Given data:
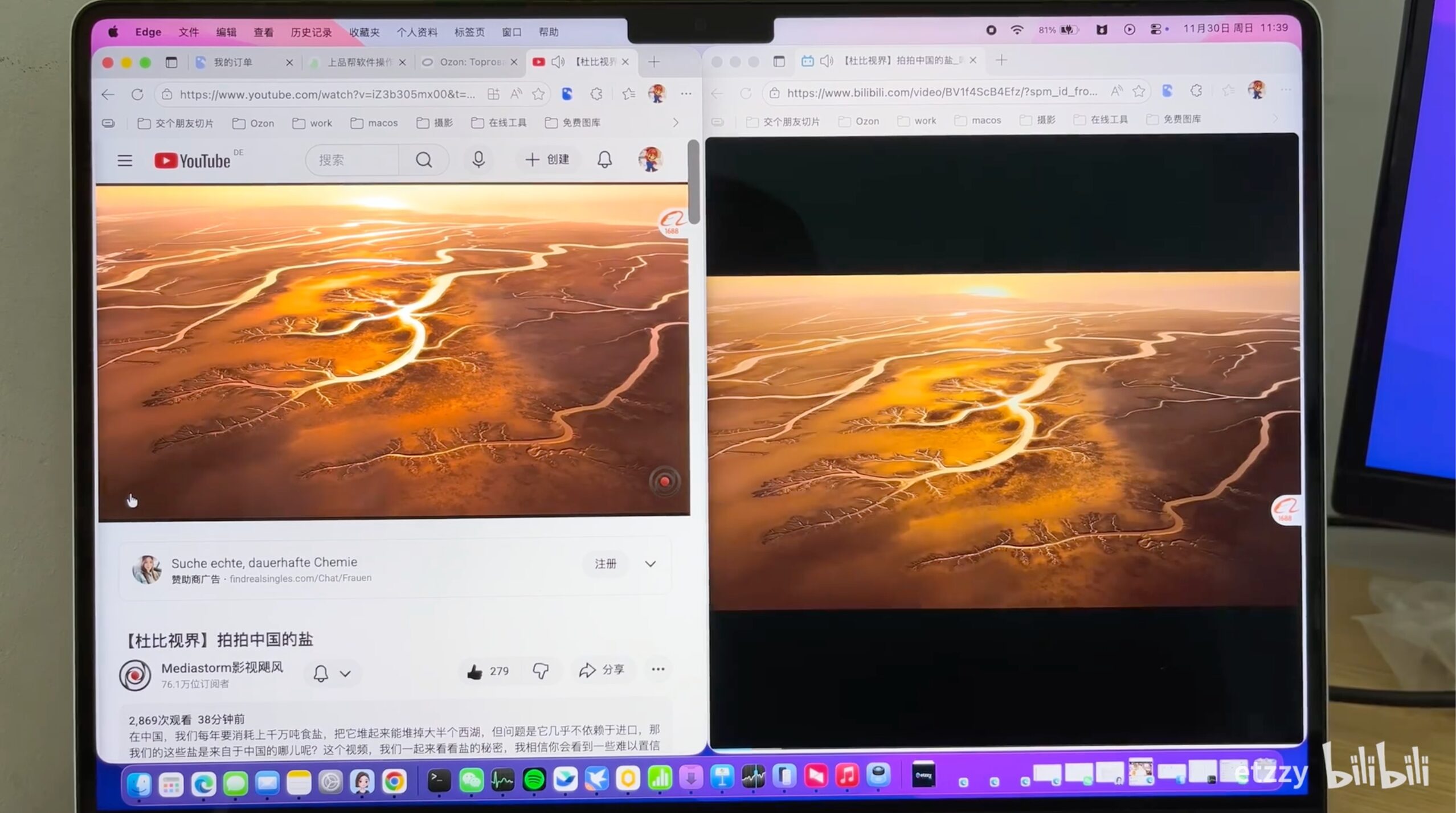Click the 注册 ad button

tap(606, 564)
--
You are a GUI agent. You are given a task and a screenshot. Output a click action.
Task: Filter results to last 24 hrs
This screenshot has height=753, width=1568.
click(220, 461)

What is needed:
Count the lines in the items above that contain the word "screenshot". State only the number.

Answer for the task:
2